Iva
Contribuente libero sulle modalità di recupero dell’IVA
Per la Cassazione, la mancata attivazione della procedura di variazione dell’IVA non preclude il diritto al rimborso
La Corte di Cassazione, con la sentenza n. 7330/2012, avalla definitivamente il principio secondo cui la mancata attivazione della (speciale) procedura di variazione dell’IVA non vìola il diritto al rimborso da parte del contribuente, il quale gode dell’assoluta libertà di scelta circa l’azione da effettuare.

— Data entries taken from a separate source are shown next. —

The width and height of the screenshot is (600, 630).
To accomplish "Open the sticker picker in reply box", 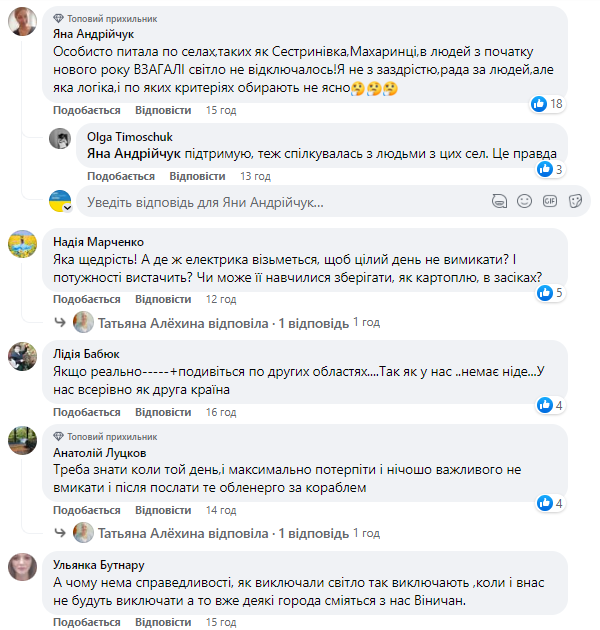I will tap(574, 201).
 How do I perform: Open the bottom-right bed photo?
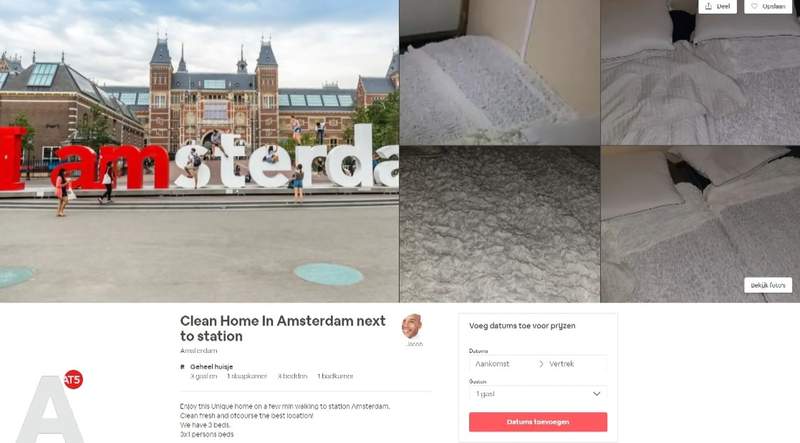701,225
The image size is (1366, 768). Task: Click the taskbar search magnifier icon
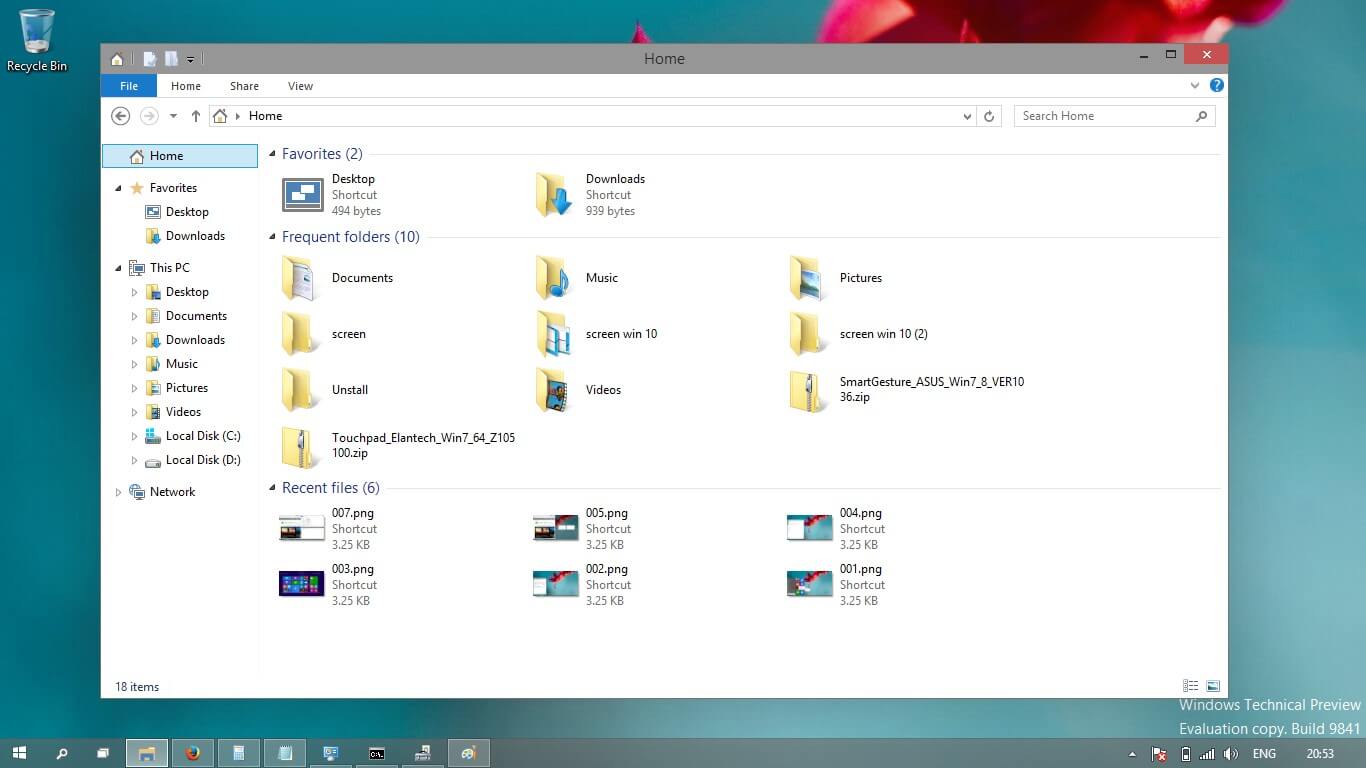pyautogui.click(x=61, y=753)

I giudici, aderendo a una consolidata giurisprudenza in materia, hanno ribadito il principio in forza del quale, in tema di IVA, nelle ipotesi in cui l’imposta sia stata calcolata, per ignoranza o falsa conoscenza delle disposizioni applicabili, sulla base di un’aliquota superiore a quella effettivamente dovuta, l’art. 26 del DPR 633/1972 deve essere interpretato nel senso che la mancata attivazione della procedura speciale di variazione dell’imposta e dell’imponibile, prevista dalla norma citata, da un lato fa venir meno il diritto a recuperare l’imposta mediante il meccanismo della detrazione ma, dall’altro, non preclude la chance di ottenere il rimborso della maggiore imposta versata (indebitamente), poiché tale procedura si configura quale strumento a disposizione del contribuente, “che potrebbe pertanto optare, del tutto legittimamente, per l’azione generale di rimborso prevista dalle norme sul contenzioso”.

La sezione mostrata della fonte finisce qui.